Why did you want to learn Spanish?
I made a deal to myself to learn something new every year. That decision really broadened my life. Last year I went to San Diego in America for 6 weeks to do an English course. This year I decided to go for Spanish. I like the language and besides English it is the most spoken language in the world. So speaking a little Spanish also seemed very useful in terms of work or for future trips. Plus, I just quitted my job as a sales support employee and thought it would be a good idea to have a real break before I started looking for a new job.

Want to learn something new every year? Ambitious!
Haha yes! I really enjoy to continuously developing myself. I was twenty when I graduated from The Hague University in Facility Management. Very young, but I immediately started working as a recruiter. Because I had graduated, but actually wanted to learn more, I decided to further train myself by learning something new every year.

Why Valencia?
I wanted to stay "close". San Diego was very nice, but it also felt very far away. This time I therefore wanted to go less far. The choice for learning Spanish in Spain (and not in Central or South America) was easy made. I was able to cross Madrid and Barcelona off the list, because I had already been there and thought both cities were too busy and big to live for two months. The combination of city and beach in Valencia really appealed to me. Plus the fact that there is plenty to do, but the city also has a friendly atmosphere.

And? Did Valencia and its culture meet your expectations?
Yes! I really enjoyed it. Valencia is great, I felt at home from the beginning and I didn't feel unsafe for a second. I stayed in the old part, they hardly speak any English there. That was nice, because it helps you to practice your Spanish extra well when you go to a bakery, store or bar. You have to speak Spanish, even though you actually can't say anything at all in the beginning.
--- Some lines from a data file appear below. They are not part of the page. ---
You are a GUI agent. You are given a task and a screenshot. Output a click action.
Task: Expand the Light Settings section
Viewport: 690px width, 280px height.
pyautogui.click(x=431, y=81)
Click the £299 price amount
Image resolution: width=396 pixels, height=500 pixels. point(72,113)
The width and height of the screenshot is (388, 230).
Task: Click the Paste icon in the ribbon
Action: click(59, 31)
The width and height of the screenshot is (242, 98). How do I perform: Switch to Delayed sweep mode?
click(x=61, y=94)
And how did you do during class?
You have to imagine: I didn't speak a word Spanish. Nothing. Okay, only "hola" and "adios". During the course every-thing was in Spanish, including the explanation of the grammar. That took some time getting used to. In the beginning I thought, "wow, how am I going to keep this up." But with a little help from Google Translate, I soon noticed that you actually learn fast when everything is in Spanish. And you learn the most at those moments where you get lost a little.

When you get lost? How do you mean?
To give an example. I arrived in Valencia on a Sunday and had just been brought to my apartment with the airport transfer. The fridge was empty and I was hungry so I thought I'd do some groceries quick. That turned out to be difficult: all stores were closed. After wandering through the center for a while I came across a greengrocer that was actually open. The man in the store did not speak a word English and asked me: "Bolsa?", when I was about to pay. I had no idea. The man: "BOLSA ???" After another dazed look from me, he flipped a bag in front of me. That 'Bolsa' means "bag" was the first Spanish I learned and I will never forget that because of the circumtances in which I learned it.
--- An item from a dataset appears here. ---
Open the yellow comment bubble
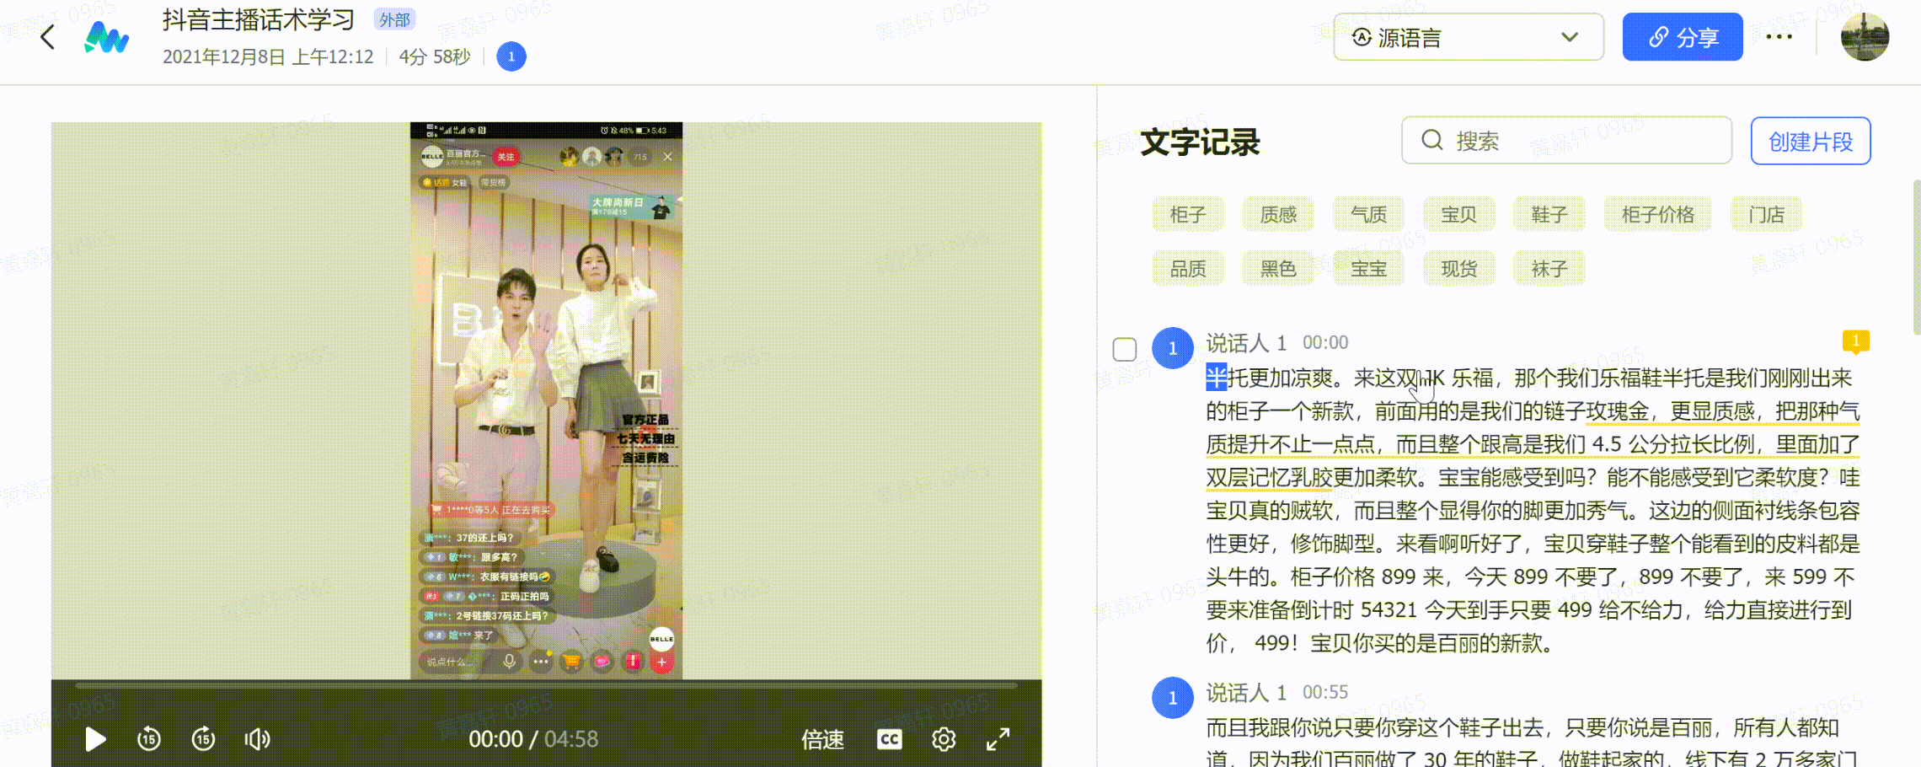The height and width of the screenshot is (767, 1921). (1855, 341)
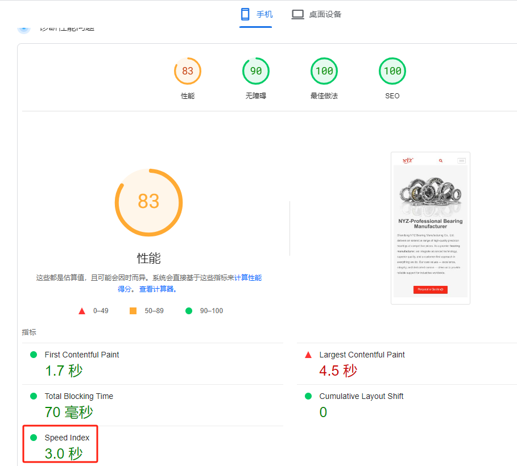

Were you a diligent language student?
In the beginning I was. In the morning we had lessons from half past nine until about two o'clock. The first week after class I went straight to my apartment to practice the study material myself. But that quickly came to the fore. And the temptation to go into town with classmates after class became to big. In retrospect, I think I would have learned more Spanish if I had made Spanish friends. We always spoke English among classmates and housemates. But then again, I really enjoyed myself. That's what's most important.

How's your Spanish now?

I'm at level B1. I understand Spaniards when they talk to me and I can also make myself understood. But, my goal is to go one or two levels higher. That way I really speak the language. To keep up with it a bit in the Netherlands I listen to Spanish podcasts and music in my car at work. And I consciously watch Spanish-language films and series, or turn on English films with Spanish subtitles.
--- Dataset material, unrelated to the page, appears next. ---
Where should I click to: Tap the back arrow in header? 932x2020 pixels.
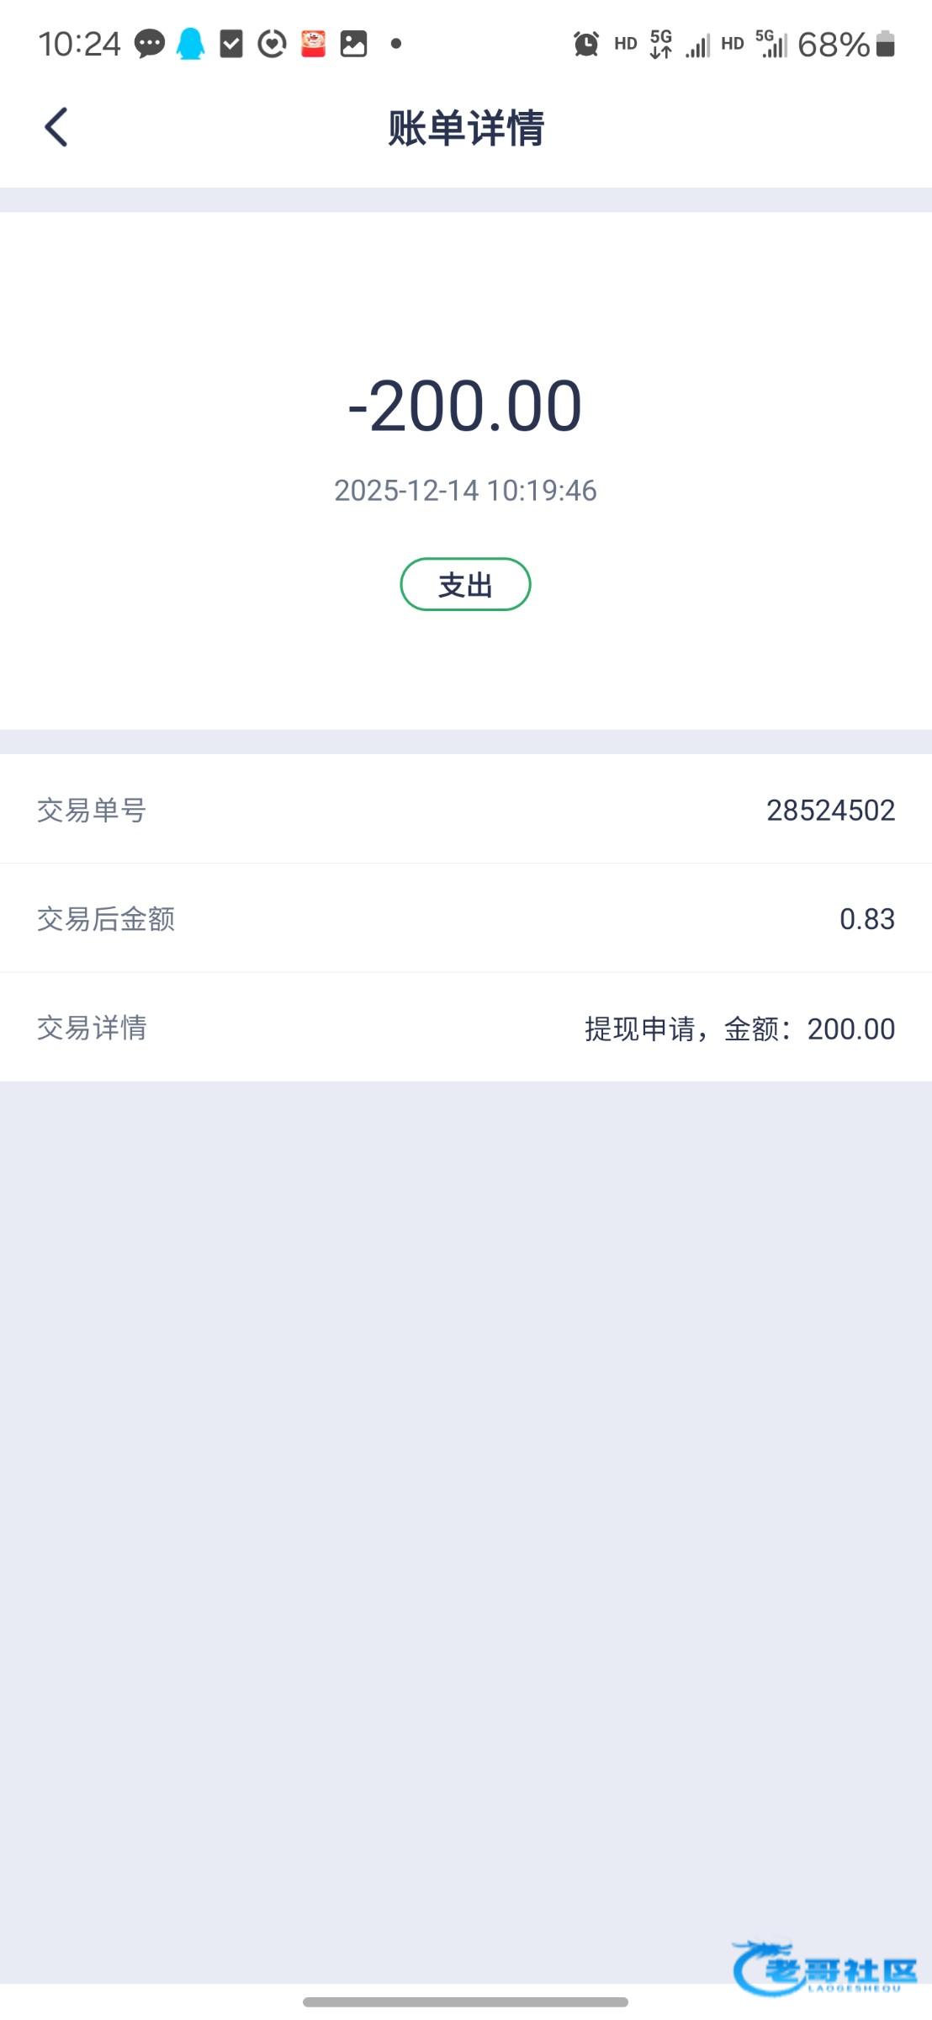[56, 128]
And how was your life there? What did you like the most about life in Spain and the least? 
Spaniards are much more relaxed and less rushed than Dutch people. Very nice. But then again, that is also the reason why on Sunday time seems to stand still in Valencia, there is nothing to do in town and all stores are closed. That's something you have to get used to, but as soon as you know that you make sure that you already have your food on Saturday night at home, haha. Partly due to that relaxed atmosphere in Spain I really came to rest and I was able to think carefully about what kind of work I would like to do when back in the Netherlands. One afternoon I set out some lines via LinkedIn with the idea, I'll see what happens. Then a very nice company approached me. Sitting in my room in Valencia we did a Skypecall and suddenly I had a new job. Not planned at all, haha. I have been working as a talent sourcer at Talentmapper for a few months now, and really enjoy it.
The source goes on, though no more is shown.